Supervisor Vallie Brown, seen here during a hearing on discriminatory hiring practices in city government in September last year, on Tuesday introduced legislation with Supervisor Sandra Fewer (right) to create an Office of Racial Equity. (Kevin N. Hume/S.F. Examiner)

Supervisor Vallie Brown, seen here during a hearing on discriminatory hiring practices in city government in September last year, on Tuesday introduced legislation with Supervisor Sandra Fewer (right) to create an Office of Racial Equity. (Kevin N. Hume/S.F. Examiner)

SF to launch Office of Racial Equity

New body would work to help city agencies, policy makers avoid disparate outcomes and impacts

San Francisco may join tens of other cities that already have an Office of Racial Equity.

Supervisors Sandra Lee Fewer and Vallie Brown jointly introduced legislation Tuesday to create a five-member office under the jurisdiction of the Human Rights Commission that would solely work on addressing San Francisco’s racial disparities.

Fewer said that it “will institutionalize our commitment to address long-standing racial disparities.” She said that since she began serving on the board there hasn’t been analysis “of how decisions we made would positively or negatively impact communities of color.”

The office would have a number of duties, including the analysis of proposed Board of Supervisors legislation to determine how it would promote racial equity and to help every city department establish racial equity plans. The plans would address racial disparities within their own departments and in services they provide.

Every two years, the office would grade how The City’s racial equity efforts are faring.

As defined in the legislation, a racial disparity is “where one racial group systematically and disproportionately experiences worse outcomes in comparison to another racial group or groups.”

The office’s mission is to “advance racial equity in the city and repair harm done by government policy decisions that have created, upheld, or exacerbated racial disparities in the city,” the legislation states. That includes addressing “structural racism that limits opportunities for and impacts the wellbeing of people of color in The City.”

These disparate outcomes are seen in such areas as education, employment, wealth, housing and health.

One health disparity reported by the San Francisco Examiner Friday showed Black males living in The City have the lowest life expectancy, 68, compared to other races. Asian males have a life expectancy of about 84 and white males around 80.

The hope is to have the office up and running by the end of the year. Conversations are ongoing with Mayor London Breed to include funding for the office in her upcoming city budget proposal.

At five staff positions, the office is expected to cost $640,000 annually.
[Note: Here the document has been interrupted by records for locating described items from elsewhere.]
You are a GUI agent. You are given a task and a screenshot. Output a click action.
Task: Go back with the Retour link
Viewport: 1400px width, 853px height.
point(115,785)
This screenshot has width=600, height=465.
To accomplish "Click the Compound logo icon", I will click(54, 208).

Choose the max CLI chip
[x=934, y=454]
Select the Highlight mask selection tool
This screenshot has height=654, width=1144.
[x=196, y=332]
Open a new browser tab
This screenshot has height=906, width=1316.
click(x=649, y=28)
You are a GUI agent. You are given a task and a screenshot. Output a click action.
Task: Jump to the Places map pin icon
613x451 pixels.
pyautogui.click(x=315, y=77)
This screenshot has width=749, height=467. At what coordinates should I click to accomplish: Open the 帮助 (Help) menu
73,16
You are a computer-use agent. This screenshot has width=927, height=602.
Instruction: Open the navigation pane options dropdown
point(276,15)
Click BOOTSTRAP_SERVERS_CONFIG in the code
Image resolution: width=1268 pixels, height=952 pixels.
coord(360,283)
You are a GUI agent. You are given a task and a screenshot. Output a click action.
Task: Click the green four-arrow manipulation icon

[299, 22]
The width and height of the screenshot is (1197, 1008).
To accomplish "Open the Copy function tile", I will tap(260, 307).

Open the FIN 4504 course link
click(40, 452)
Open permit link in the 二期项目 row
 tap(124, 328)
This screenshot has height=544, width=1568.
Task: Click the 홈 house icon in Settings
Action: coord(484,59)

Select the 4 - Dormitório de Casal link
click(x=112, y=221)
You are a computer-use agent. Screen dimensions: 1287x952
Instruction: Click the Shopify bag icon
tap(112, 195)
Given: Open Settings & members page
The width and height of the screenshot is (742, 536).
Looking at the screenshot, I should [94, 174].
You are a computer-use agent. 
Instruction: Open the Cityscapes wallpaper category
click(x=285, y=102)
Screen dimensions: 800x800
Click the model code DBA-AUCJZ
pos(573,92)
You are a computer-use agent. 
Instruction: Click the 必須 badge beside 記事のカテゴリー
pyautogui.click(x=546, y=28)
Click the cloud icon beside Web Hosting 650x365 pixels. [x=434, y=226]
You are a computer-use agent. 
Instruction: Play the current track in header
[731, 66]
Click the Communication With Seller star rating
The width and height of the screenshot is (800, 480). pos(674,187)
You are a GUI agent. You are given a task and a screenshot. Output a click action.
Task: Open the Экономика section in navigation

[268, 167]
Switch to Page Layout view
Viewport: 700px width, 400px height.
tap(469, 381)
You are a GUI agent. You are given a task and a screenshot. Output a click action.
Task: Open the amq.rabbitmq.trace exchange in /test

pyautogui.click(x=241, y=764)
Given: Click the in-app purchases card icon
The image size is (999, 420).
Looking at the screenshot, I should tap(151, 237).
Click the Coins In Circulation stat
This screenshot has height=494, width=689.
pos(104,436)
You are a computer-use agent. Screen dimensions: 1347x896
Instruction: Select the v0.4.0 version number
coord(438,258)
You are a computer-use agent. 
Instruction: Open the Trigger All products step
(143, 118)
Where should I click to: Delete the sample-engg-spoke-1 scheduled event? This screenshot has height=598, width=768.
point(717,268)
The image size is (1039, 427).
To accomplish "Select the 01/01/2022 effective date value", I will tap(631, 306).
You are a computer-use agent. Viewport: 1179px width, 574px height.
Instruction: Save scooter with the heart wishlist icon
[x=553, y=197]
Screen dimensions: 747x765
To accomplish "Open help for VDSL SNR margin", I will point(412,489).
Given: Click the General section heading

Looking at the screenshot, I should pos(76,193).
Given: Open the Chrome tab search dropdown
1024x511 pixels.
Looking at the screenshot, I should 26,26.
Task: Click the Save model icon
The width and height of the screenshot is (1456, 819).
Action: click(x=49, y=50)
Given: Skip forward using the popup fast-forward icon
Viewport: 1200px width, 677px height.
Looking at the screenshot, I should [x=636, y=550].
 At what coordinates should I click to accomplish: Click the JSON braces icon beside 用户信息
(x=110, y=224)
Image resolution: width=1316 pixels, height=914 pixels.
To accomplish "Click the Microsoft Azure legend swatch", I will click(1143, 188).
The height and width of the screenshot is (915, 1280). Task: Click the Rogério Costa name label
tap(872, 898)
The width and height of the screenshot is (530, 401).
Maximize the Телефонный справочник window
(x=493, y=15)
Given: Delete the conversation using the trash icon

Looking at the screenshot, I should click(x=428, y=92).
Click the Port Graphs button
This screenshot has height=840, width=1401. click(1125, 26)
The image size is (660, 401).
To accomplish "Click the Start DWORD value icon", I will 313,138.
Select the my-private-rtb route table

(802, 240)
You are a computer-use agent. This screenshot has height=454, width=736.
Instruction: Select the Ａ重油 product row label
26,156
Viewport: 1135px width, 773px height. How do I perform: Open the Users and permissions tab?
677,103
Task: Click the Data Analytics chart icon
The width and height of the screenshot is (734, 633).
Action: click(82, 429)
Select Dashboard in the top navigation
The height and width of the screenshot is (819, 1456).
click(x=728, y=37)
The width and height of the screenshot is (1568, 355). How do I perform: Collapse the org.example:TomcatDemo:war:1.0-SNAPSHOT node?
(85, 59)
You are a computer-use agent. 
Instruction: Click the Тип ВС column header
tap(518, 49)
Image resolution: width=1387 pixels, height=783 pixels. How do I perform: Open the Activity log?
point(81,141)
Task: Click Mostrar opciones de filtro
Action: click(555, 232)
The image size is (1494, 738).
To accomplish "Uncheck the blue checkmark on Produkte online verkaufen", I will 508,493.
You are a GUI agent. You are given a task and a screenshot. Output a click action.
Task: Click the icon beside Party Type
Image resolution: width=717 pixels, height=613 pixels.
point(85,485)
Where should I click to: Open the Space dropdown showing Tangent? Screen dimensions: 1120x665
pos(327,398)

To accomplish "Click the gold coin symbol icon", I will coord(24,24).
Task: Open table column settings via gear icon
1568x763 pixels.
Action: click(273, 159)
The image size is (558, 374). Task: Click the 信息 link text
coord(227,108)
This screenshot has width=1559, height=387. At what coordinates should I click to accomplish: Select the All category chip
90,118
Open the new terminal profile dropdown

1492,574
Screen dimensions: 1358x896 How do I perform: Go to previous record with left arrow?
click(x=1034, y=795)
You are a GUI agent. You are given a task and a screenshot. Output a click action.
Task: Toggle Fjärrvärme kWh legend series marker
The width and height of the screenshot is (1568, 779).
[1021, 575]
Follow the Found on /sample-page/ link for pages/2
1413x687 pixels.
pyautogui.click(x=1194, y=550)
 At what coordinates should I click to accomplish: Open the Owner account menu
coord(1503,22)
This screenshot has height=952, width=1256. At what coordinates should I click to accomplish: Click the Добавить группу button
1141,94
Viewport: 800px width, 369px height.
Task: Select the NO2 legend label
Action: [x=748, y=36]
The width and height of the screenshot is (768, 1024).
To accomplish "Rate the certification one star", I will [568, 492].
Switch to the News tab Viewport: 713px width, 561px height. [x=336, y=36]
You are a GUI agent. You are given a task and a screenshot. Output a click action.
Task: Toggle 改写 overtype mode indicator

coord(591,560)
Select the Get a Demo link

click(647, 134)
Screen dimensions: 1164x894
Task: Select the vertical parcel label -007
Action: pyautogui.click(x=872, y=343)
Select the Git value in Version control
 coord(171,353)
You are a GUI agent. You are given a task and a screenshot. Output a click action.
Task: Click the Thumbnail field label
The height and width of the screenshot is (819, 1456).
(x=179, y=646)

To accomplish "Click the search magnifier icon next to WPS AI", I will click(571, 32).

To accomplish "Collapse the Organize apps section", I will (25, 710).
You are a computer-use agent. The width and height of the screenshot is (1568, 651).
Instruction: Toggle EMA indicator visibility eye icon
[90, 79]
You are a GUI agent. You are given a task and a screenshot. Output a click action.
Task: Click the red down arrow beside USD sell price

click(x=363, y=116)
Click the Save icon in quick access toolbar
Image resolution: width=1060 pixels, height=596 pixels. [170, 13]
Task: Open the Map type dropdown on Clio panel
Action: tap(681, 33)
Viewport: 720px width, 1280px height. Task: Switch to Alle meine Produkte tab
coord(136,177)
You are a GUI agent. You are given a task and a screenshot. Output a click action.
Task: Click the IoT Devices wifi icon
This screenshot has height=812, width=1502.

“This is, I think, well worth the money,” Fewer said. “It is a tool not only for legislators but it is a tool for city departments to look internally and externally.”

Brown said that “it is more expensive for us to be guessing on policy and funding as we go along. We want to make sure we get it right and that the funding is right.”

Brown noted that oftentimes decisions are made through a “gut feeling” and not real information.

“For the city, we are having such wealth and we are seeing so many people struggling with housing and healthcare and jobs,” Brown said. “We really need to find out what is happening, where their needs are and be able to maneuver with policy and funding.”

The legislation also requires the Department of Human Resources to annually report on racial equity in government employment with analysis by race looking at new hires, promotions, salaries and complaints of discrimination.

The proposal already has the at least six votes needed to pass.

Human Rights Commission Director Sheryl Davis supports the legislation.

“Decades of failing to address and, in some ways, worsening inequality through local policy decisions has resulted in disproportionate health outcomes, displacement, unnecessary interactions with the justice system, lower wages, and a host of other negative experiences for very specific populations,” Davis said in a statement.

Her statement continued, “As public servants, we must shine a light on these disparities, reconcile past harms, and identify solutions so that all San Franciscans may achieve their greatest potential without being undermined by structural obstacles to success. Creating this office is a great first step toward justice and inclusion for the most marginalized residents.”

This may not be the only new office created this year. Board president Norman Yee also asked the City Attorney to draft legislation Tuesday to create an Office of Emerging Technologies.